There is no one single treatment for this condition with each case needing a careful assessment to determine exactly what needs to be done. In general however the principals of treatment include decompressing the spinal cord, restabilising the spine and correcting deformity (if needed).
This refers to symptoms due to a problem with one of the nerve roots in the neck, most commonly the nerve being squashed by a herniated disc or due to spurs that develop with spondylotic foraminal stenosis. Generally, the symptoms are experienced not just in the neck but more so in that part of the body that the specific nerve involved looks after. For nerves in the neck this mostly means in one part or other of the arm. Symptoms can include a combination of one or more of pain, pins and needle, numbness, or weakness and vary according to exactly which nerve is involved.
Initial treatments are usually non-surgical including time, medications, physical therapies, traction, injections, etc. However, surgery may be needed if these treatments are not working over a reasonable period of time (with “reasonable” depending on how bad and exactly what the symptoms are), if the symptoms are getting worse despite these treatments, or of very frequent flare ups occur.

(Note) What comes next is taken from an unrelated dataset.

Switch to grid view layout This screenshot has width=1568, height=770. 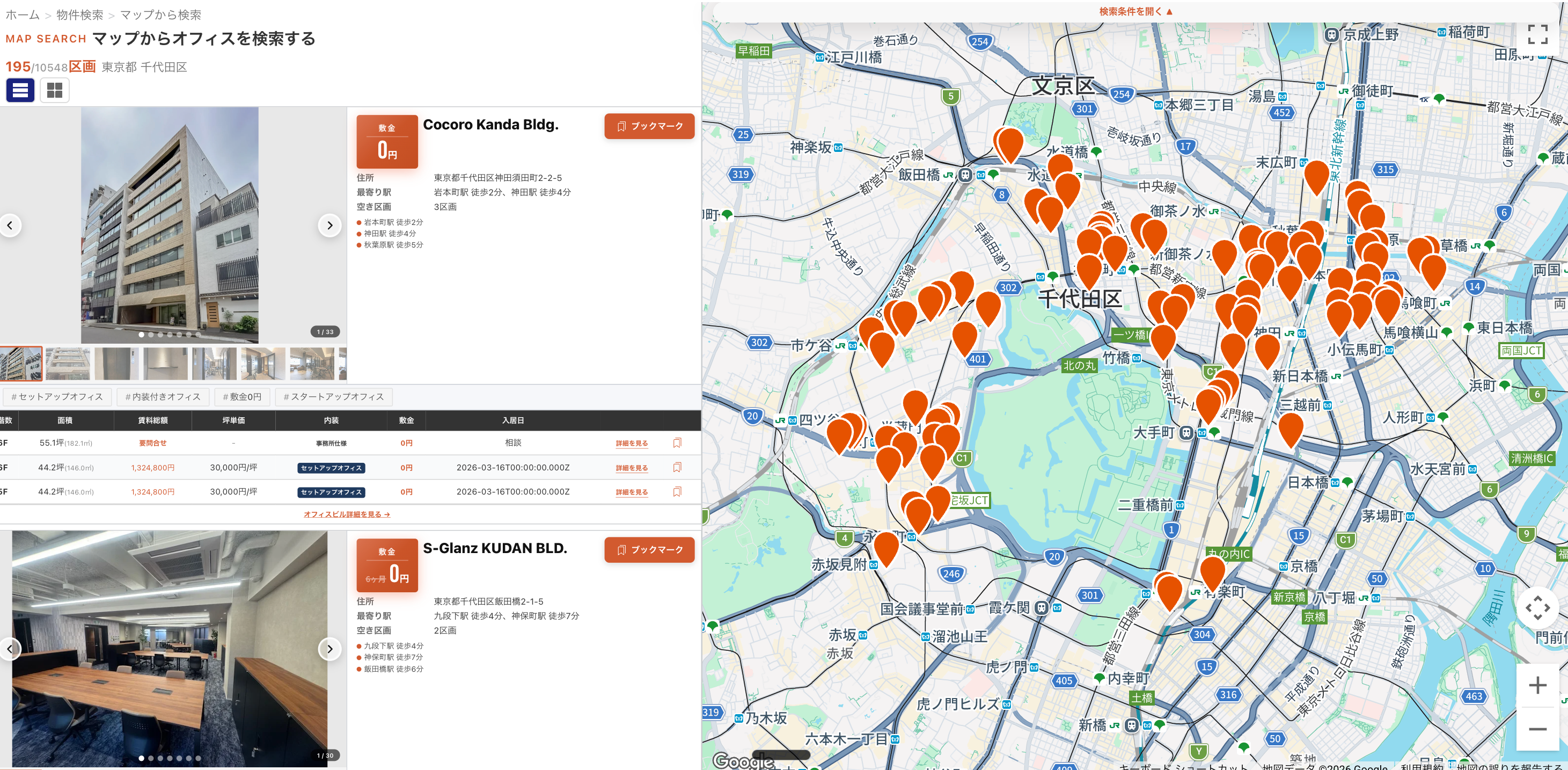55,90
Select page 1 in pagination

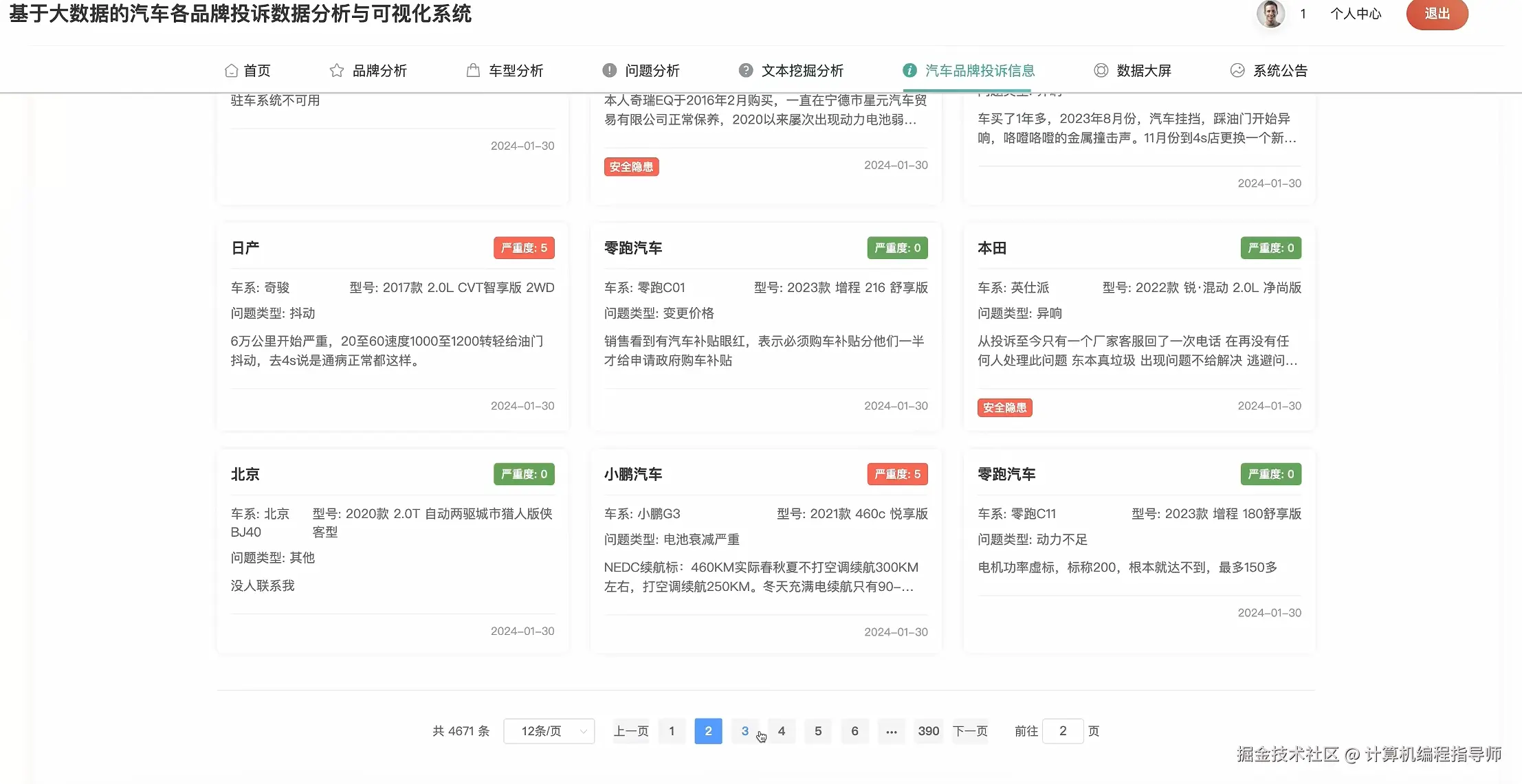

There can be many types of surgery offered for this condition including posterior cervical foraminotomy, microdiscectomy, anterior cervical discectomy and fusion, or artificial disc replacement. A careful and thorough assessment is needed to work when surgery is needed and what type would be the best option in the individual case. Dr Brennan works according to the general principle of looking for the least invasive option to treat the individual condition at hand.